In 1942, 120,000 men, women and children were ordered by the United States government to leave their jobs, schools and homes. Two thirds were American citizens. The charges against them: they were of Japanese descent. There were no hearings or trials. They were told to bring with them only what they could carry and herded onto buses and trains, unaware of where they were going or what would happen to them. They were uprooted from their lives and deprived of their freedom. “All of a sudden,” says Shig Honda, 15 years old at the time, “I was beginning to understand what racism was.”
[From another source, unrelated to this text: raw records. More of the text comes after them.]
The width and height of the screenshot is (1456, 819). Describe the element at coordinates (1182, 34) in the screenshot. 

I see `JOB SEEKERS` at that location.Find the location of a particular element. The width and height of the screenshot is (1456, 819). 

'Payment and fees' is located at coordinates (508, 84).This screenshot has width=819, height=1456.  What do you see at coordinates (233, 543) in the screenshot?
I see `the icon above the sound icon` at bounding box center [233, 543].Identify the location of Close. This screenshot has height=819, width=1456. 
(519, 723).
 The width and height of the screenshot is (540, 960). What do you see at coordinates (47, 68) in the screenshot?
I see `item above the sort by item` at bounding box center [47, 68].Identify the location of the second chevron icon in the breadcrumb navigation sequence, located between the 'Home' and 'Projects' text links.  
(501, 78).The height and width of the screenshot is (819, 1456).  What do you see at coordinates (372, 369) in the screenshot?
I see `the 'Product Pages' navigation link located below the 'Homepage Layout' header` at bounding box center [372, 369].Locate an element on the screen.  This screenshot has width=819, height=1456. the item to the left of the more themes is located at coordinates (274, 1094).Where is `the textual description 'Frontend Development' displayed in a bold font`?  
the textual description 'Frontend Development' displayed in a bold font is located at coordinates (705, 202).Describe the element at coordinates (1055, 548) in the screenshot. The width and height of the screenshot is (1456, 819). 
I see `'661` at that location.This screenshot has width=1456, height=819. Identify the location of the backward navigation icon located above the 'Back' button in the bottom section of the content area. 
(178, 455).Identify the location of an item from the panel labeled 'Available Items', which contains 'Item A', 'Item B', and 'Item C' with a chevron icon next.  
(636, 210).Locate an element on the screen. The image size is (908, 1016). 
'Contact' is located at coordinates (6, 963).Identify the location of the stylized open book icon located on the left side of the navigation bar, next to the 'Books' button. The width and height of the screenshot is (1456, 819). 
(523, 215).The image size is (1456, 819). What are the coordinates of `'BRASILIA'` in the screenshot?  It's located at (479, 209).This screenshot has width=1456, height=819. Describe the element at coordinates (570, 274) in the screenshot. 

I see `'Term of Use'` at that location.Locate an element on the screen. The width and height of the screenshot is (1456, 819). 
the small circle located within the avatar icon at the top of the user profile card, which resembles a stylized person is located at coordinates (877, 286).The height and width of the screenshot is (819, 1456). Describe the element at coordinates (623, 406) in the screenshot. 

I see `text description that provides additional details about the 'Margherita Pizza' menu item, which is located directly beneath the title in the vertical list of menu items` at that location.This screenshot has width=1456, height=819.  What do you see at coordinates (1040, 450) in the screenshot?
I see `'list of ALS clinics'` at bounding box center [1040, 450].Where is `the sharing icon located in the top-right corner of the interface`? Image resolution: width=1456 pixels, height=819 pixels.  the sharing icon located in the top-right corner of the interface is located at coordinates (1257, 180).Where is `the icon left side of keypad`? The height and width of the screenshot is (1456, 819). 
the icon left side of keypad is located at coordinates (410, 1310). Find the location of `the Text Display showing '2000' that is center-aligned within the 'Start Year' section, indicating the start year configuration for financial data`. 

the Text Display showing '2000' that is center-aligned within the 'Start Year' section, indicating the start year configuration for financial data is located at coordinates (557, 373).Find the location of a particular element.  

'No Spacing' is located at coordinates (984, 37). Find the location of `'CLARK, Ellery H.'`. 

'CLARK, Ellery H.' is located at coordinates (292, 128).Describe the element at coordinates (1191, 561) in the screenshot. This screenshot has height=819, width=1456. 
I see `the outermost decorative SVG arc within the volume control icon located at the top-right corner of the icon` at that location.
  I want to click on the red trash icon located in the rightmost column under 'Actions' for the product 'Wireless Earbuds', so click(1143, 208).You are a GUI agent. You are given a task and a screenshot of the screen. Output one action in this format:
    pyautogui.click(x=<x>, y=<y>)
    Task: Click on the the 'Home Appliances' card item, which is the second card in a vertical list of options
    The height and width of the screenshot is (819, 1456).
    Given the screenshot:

14,000 were confined behind barbed wire, surrounded by armed guards in watchtowers, in desolate, cold Heart Mountain, Wyoming. ALL WE COULD CARRY is their story, told through the memories of twelve Japanese Americans, children and young adults at the time. For up to three and a half years, the prisoners persevered despite deprivation and uncertainty. Although families were fractured and dignity denied, it was also a place where couples fell in love, where babies were born, where lifelong bonds were forged.
Filmmaker Steven Okazaki, whose father was imprisoned at Heart Mountain, captures this essential piece of history in a way that is both compelling and relatable: providing vivid accounts of daily life in the camps as well as the resilience of those imprisoned there.
ALL WE COULD CARRY is screened for all visitors to the Heart Mountain Interpretive Center in Powell, Wyoming.